Records on locating elements on screens

************

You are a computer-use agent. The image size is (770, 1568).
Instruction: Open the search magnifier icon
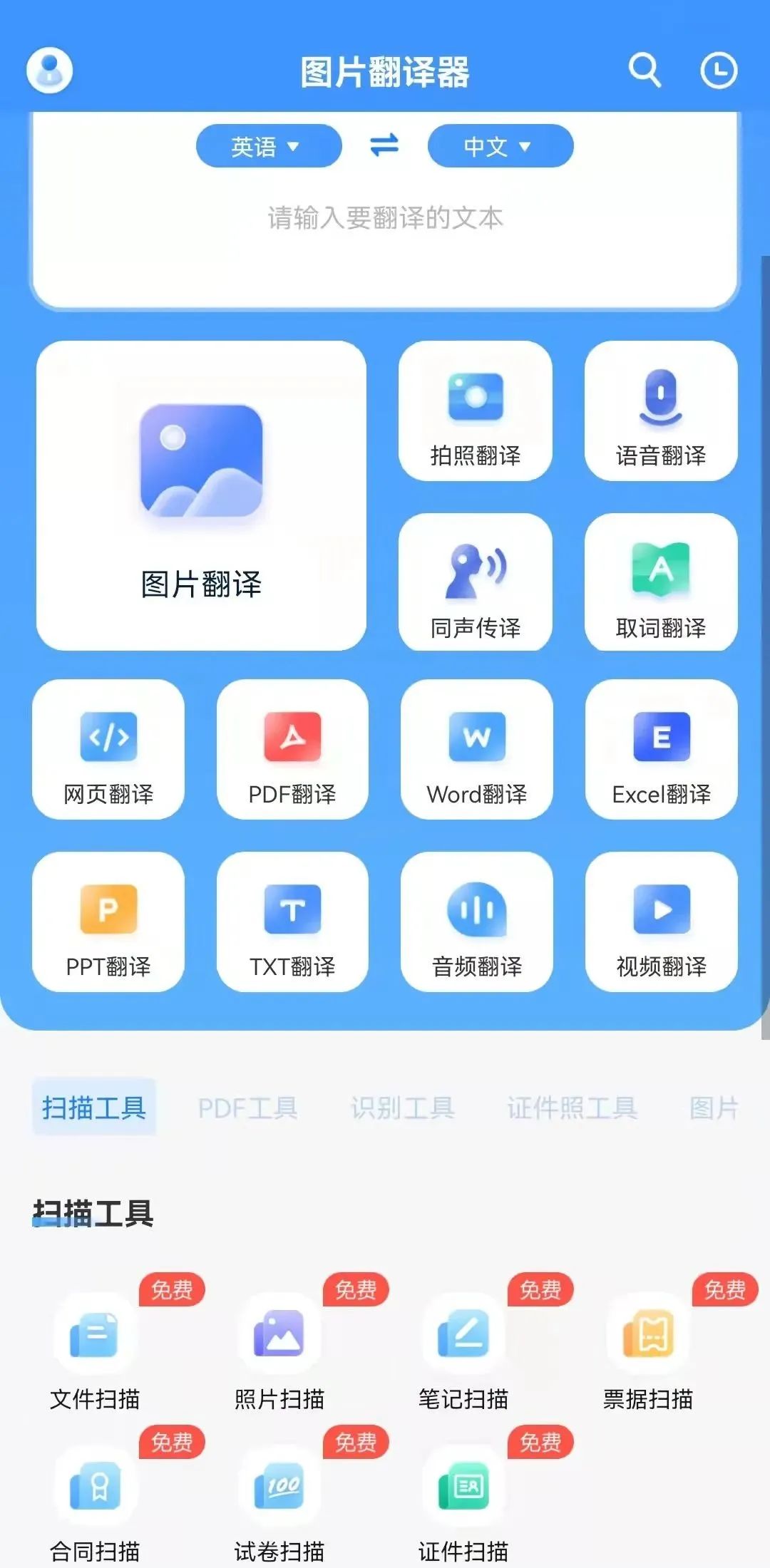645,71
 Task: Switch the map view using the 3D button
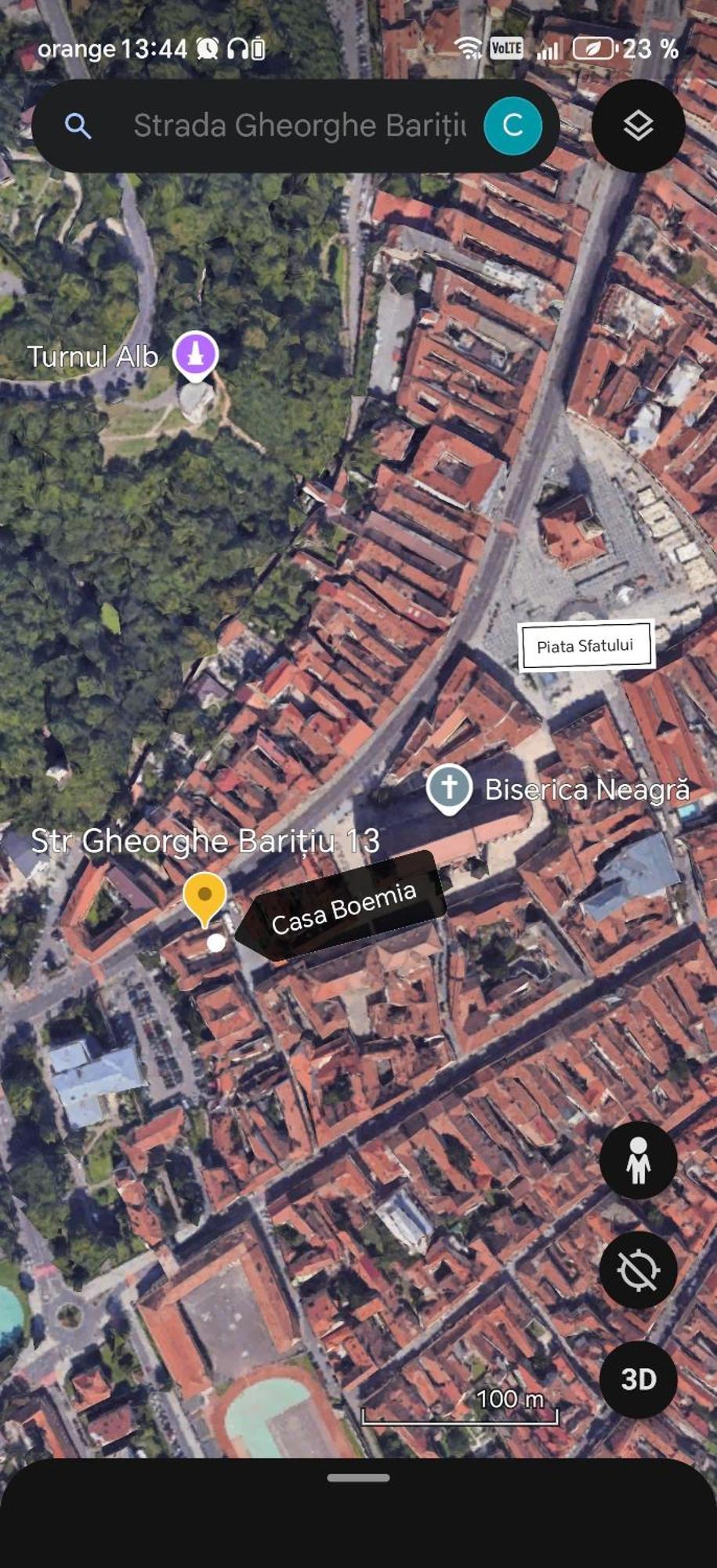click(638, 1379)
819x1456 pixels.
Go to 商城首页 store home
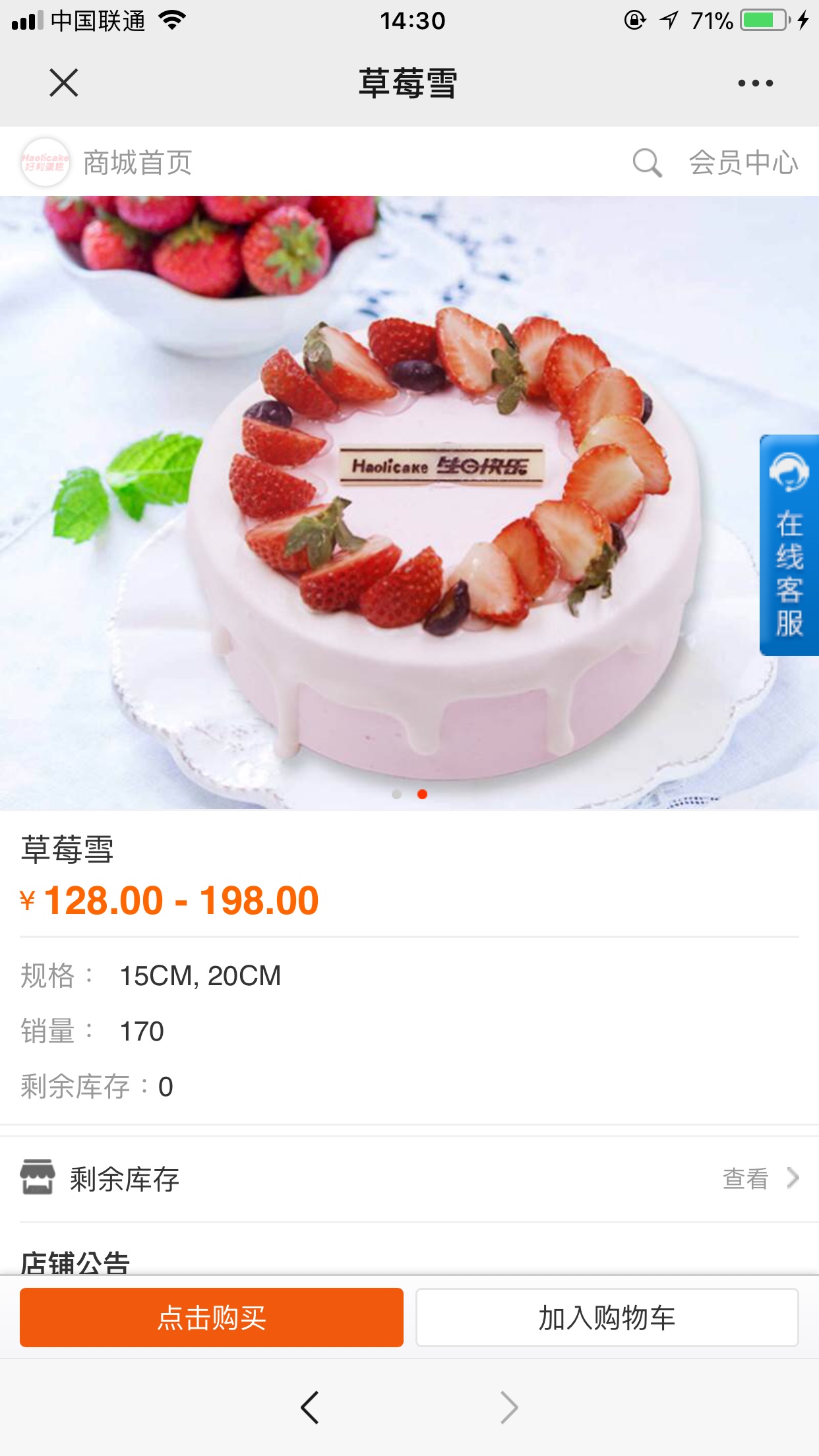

************

TASK OBJECTIVE: Print every line of the records above word for word, leaving out the pictures.

CORRECT OUTPUT:
You are a computer-use agent. The image size is (770, 1568).
Instruction: Open the search magnifier icon
645,71
 Task: Switch the map view using the 3D button
click(638, 1379)
819x1456 pixels.
Go to 商城首页 store home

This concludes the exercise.